== Segment start ==
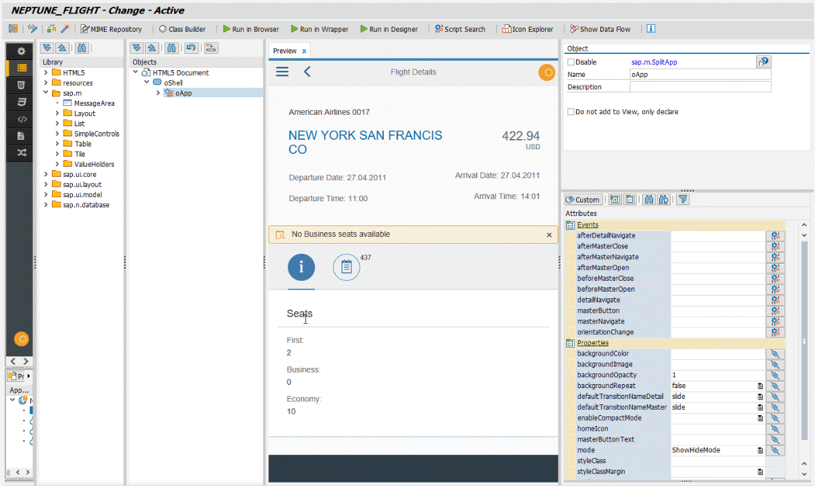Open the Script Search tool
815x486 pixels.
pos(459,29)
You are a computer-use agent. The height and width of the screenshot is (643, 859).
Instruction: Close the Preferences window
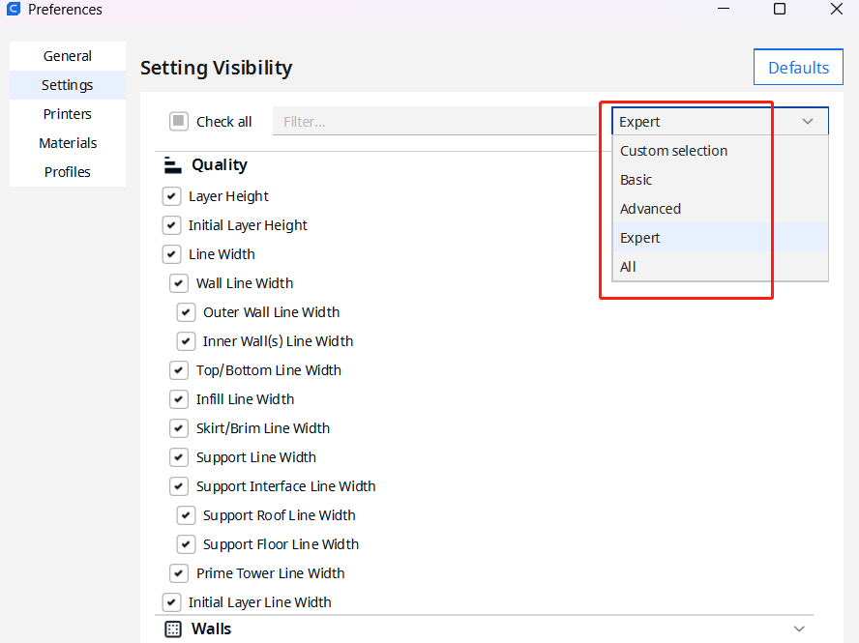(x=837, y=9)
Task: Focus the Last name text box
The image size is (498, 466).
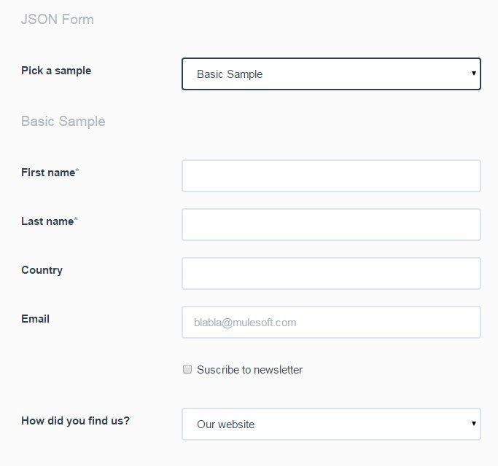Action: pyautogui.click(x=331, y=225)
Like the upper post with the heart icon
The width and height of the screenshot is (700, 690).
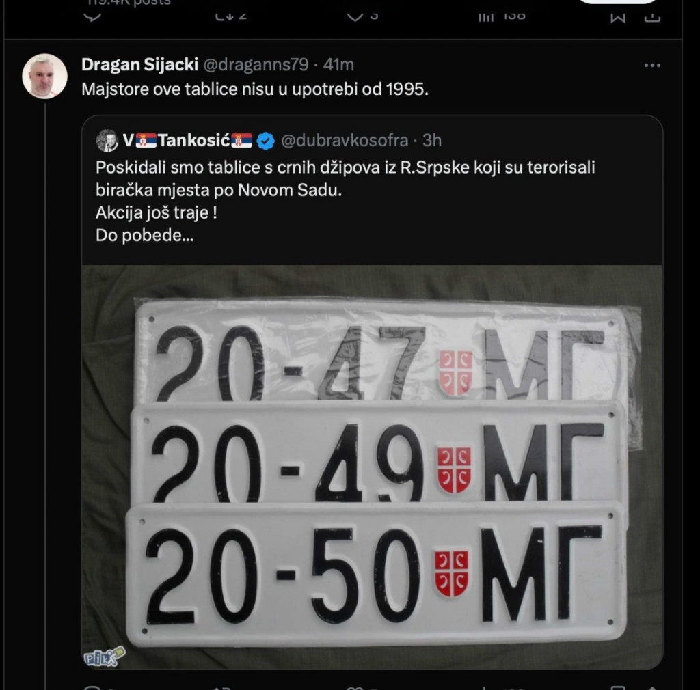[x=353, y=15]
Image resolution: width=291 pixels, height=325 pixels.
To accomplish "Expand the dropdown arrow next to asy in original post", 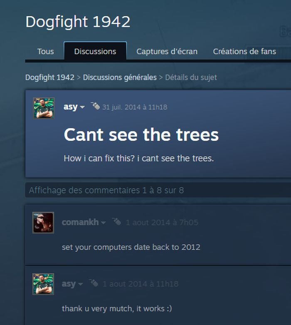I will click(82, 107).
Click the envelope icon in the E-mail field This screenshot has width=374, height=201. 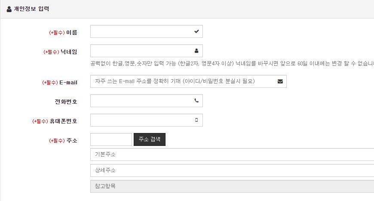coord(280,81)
== Segment end ==
* Task statement *
From the entries above, copy exactly the lines starting at the one with "The image size is (498, 466)." and stopping at the one with "Image resolution: width=291", keeping both ends. Drop the pictures.

* Response to this task *
The image size is (498, 466).
Action: pyautogui.click(x=331, y=225)
Like the upper post with the heart icon
The width and height of the screenshot is (700, 690).
[x=353, y=15]
Image resolution: width=291 pixels, height=325 pixels.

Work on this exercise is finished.